- **INSTRUCTIONS TO FOLLOW**: Skip the pictures. Retype exactly, and only, the lines between the line holding "Click the @bennyjohnson handle" and the last line below, inclusive.

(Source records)

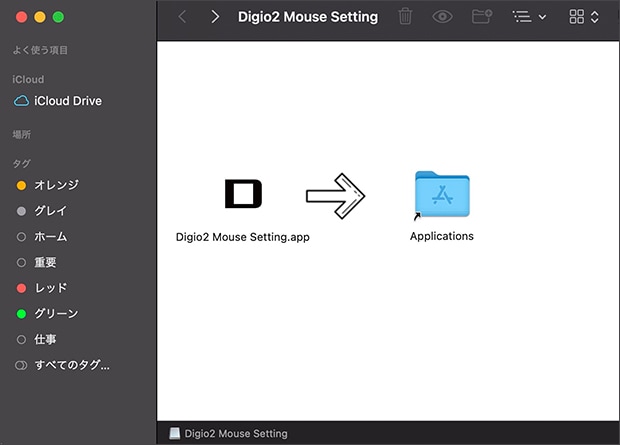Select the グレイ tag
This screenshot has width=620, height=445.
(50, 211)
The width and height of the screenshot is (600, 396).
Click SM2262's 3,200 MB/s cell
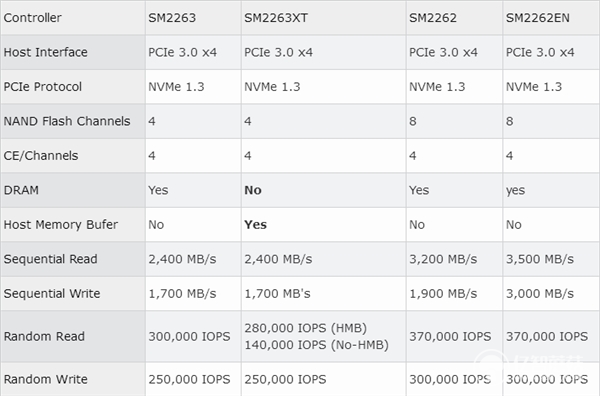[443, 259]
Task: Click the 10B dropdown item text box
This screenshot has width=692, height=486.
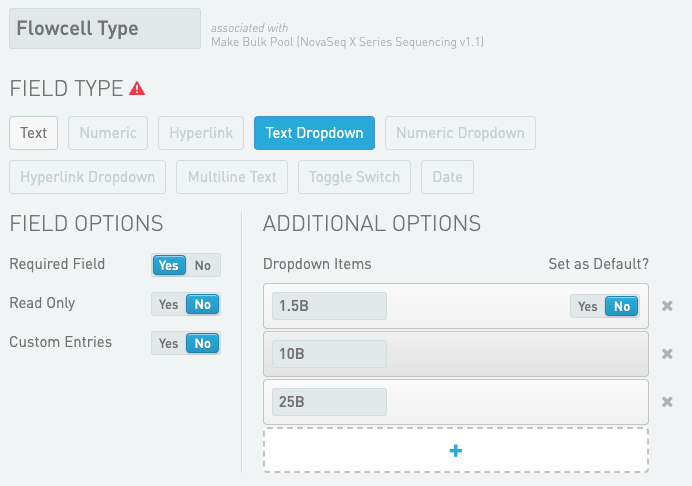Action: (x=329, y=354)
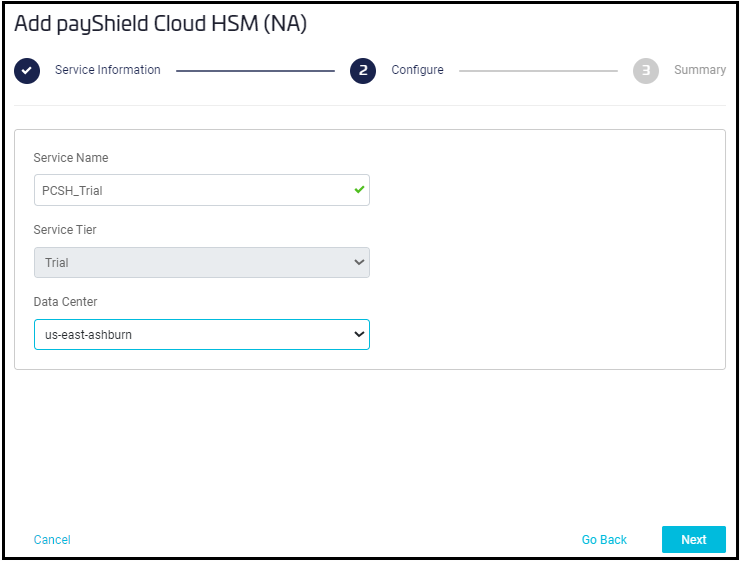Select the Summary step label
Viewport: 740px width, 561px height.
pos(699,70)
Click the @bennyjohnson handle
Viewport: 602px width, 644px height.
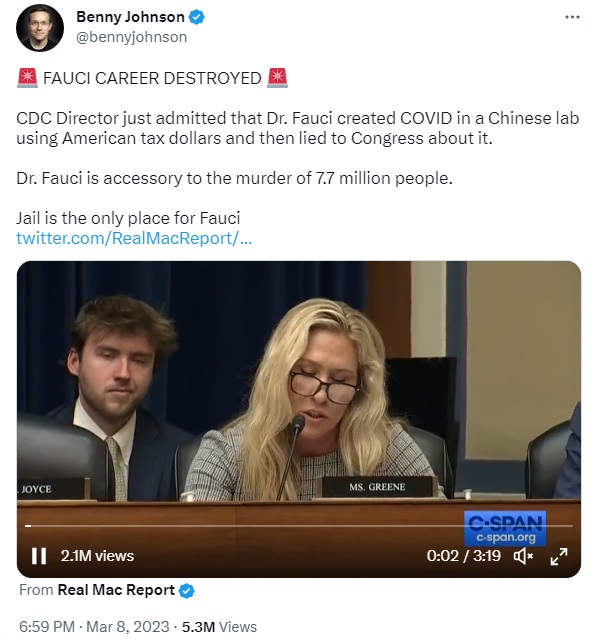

- **SOLUTION TO THE PROBLEM**:
Click the @bennyjohnson handle
Viewport: 602px width, 644px height.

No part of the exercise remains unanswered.